With both ends included, repeat exactly the lines of the entries below from the one containing "Viewport: 1568px width, 784px height." down to the one containing "Task: Open the 磁盘 disk tab", and no others.

(DATA begins)

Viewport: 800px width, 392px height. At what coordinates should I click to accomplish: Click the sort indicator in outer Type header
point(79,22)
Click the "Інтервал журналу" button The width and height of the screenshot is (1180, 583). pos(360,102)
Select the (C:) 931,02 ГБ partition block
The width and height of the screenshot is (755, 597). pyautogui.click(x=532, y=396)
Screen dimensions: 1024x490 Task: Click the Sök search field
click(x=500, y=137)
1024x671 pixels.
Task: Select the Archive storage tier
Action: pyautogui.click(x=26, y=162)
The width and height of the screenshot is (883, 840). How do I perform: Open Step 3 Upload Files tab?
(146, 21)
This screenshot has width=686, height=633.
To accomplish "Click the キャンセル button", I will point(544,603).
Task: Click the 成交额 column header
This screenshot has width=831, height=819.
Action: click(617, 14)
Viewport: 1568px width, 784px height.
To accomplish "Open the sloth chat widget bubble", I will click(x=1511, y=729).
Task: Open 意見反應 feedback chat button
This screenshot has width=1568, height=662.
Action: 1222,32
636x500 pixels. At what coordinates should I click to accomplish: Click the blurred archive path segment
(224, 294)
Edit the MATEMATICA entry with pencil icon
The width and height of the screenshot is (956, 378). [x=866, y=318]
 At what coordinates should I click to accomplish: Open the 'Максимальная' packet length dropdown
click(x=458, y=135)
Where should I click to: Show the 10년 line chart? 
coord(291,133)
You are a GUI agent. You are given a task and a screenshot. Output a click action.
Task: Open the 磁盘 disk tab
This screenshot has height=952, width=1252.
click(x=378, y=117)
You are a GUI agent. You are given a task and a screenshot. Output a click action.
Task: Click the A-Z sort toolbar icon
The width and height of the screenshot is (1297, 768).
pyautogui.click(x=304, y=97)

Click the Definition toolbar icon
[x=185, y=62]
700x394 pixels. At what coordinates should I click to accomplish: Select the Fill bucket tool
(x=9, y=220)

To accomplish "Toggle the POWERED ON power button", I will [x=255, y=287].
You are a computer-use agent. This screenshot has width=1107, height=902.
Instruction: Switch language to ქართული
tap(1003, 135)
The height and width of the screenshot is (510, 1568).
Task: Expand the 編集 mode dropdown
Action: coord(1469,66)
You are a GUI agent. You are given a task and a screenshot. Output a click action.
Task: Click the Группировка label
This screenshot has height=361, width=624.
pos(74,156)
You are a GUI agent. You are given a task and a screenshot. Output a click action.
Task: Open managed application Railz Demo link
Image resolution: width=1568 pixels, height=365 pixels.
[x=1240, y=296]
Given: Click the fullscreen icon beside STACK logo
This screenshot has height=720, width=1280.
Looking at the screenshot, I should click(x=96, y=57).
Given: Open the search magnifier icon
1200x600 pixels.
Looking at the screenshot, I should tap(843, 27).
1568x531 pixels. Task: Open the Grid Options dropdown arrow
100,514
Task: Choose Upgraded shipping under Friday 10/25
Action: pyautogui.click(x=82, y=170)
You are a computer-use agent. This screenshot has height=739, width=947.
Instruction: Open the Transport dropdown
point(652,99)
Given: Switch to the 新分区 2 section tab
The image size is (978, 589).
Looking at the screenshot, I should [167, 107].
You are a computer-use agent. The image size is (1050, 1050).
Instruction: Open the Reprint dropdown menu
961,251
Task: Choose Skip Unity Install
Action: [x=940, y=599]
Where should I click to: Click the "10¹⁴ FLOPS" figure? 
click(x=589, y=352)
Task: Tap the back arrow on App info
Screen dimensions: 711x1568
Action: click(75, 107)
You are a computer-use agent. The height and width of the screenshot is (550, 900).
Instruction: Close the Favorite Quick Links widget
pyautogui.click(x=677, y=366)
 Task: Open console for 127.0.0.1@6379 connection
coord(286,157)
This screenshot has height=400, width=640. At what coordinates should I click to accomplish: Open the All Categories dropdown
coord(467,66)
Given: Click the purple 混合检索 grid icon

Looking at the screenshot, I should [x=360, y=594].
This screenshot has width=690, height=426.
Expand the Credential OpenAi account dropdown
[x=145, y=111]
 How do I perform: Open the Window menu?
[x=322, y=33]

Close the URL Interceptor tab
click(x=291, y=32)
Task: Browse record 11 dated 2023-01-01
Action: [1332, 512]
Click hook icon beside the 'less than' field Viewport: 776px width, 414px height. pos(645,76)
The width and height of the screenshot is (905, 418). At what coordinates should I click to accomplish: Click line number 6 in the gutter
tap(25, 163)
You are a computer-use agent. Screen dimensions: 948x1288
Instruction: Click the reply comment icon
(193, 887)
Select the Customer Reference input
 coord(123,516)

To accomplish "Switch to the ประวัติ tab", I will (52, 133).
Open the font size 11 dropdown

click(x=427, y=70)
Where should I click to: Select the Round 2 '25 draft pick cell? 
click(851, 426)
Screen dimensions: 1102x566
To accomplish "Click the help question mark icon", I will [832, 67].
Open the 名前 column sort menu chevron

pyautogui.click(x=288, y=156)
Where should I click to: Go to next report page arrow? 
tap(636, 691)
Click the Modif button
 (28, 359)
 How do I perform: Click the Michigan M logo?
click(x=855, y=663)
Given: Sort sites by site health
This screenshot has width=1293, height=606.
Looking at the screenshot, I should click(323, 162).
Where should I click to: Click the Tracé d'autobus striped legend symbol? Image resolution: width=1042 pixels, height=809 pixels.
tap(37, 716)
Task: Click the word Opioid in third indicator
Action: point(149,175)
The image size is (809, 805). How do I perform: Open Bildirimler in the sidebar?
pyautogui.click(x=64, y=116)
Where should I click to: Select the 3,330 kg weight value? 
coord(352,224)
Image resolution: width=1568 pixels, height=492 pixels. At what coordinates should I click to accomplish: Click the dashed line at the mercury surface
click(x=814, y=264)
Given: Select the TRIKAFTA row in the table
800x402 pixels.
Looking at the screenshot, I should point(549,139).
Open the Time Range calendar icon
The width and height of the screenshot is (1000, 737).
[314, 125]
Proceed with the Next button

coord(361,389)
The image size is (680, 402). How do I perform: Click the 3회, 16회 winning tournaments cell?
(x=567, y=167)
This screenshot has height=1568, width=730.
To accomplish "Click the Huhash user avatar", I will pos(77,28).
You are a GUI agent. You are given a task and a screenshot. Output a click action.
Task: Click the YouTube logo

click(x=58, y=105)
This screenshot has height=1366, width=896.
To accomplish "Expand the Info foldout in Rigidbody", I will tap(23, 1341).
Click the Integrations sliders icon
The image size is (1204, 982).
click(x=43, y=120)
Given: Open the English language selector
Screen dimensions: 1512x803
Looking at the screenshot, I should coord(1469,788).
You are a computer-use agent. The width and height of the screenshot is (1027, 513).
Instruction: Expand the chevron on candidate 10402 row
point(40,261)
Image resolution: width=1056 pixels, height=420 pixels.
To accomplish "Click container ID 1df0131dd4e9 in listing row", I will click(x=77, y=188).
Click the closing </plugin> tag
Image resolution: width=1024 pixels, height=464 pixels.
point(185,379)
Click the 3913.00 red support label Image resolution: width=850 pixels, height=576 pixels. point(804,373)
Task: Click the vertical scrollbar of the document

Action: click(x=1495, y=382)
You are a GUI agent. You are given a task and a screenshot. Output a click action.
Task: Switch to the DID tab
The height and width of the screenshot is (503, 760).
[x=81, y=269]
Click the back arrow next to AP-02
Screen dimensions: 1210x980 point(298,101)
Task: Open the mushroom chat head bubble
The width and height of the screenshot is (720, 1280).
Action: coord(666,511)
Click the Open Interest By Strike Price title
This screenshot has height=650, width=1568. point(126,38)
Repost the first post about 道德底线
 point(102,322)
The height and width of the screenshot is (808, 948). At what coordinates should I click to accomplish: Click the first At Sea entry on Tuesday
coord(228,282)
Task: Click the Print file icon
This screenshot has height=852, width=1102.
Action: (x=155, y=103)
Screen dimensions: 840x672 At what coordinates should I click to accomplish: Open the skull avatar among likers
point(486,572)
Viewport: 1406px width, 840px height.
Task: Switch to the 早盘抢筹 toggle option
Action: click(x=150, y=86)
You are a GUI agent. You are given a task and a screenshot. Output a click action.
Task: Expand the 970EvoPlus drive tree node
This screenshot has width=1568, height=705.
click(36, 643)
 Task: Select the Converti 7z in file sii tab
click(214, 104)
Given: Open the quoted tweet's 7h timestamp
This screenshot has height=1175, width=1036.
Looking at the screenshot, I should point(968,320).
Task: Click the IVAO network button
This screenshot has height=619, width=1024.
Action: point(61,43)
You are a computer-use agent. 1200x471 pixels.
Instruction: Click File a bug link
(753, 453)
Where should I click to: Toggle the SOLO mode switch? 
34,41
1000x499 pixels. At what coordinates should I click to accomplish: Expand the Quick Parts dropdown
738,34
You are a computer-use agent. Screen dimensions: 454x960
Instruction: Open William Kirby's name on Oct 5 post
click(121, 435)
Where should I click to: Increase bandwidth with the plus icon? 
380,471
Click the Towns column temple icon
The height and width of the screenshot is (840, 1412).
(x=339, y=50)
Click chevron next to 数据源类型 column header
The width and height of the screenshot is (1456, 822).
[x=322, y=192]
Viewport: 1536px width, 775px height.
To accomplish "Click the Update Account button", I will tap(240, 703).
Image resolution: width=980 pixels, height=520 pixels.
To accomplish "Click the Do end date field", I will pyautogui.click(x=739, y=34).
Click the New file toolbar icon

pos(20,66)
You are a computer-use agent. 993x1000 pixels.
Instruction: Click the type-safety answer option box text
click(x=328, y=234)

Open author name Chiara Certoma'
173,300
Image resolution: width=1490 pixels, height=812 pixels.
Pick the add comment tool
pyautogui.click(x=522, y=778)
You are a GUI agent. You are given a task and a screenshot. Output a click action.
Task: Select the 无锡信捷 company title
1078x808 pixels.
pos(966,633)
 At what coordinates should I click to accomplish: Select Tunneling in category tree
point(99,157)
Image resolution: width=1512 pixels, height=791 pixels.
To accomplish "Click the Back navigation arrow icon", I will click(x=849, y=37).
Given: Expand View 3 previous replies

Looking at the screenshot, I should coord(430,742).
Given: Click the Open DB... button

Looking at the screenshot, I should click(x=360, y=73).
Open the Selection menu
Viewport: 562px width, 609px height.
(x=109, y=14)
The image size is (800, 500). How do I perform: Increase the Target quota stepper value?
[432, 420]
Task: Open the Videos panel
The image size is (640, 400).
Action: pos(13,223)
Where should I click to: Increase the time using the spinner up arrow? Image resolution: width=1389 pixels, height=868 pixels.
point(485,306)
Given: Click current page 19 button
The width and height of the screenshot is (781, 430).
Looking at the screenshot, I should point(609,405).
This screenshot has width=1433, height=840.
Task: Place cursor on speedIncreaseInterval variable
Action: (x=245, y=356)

(DATA ends)

[WRITTEN SOLUTION]
Viewport: 1568px width, 784px height.
To accomplish "Open the sloth chat widget bubble", I will click(x=1511, y=729).
Task: Open 意見反應 feedback chat button
This screenshot has width=1568, height=662.
Action: 1222,32
636x500 pixels. At what coordinates should I click to accomplish: Click the blurred archive path segment
(224, 294)
Edit the MATEMATICA entry with pencil icon
The width and height of the screenshot is (956, 378). [x=866, y=318]
 At what coordinates should I click to accomplish: Open the 'Максимальная' packet length dropdown
click(x=458, y=135)
Where should I click to: Show the 10년 line chart? 
coord(291,133)
You are a GUI agent. You are given a task and a screenshot. Output a click action.
Task: Open the 磁盘 disk tab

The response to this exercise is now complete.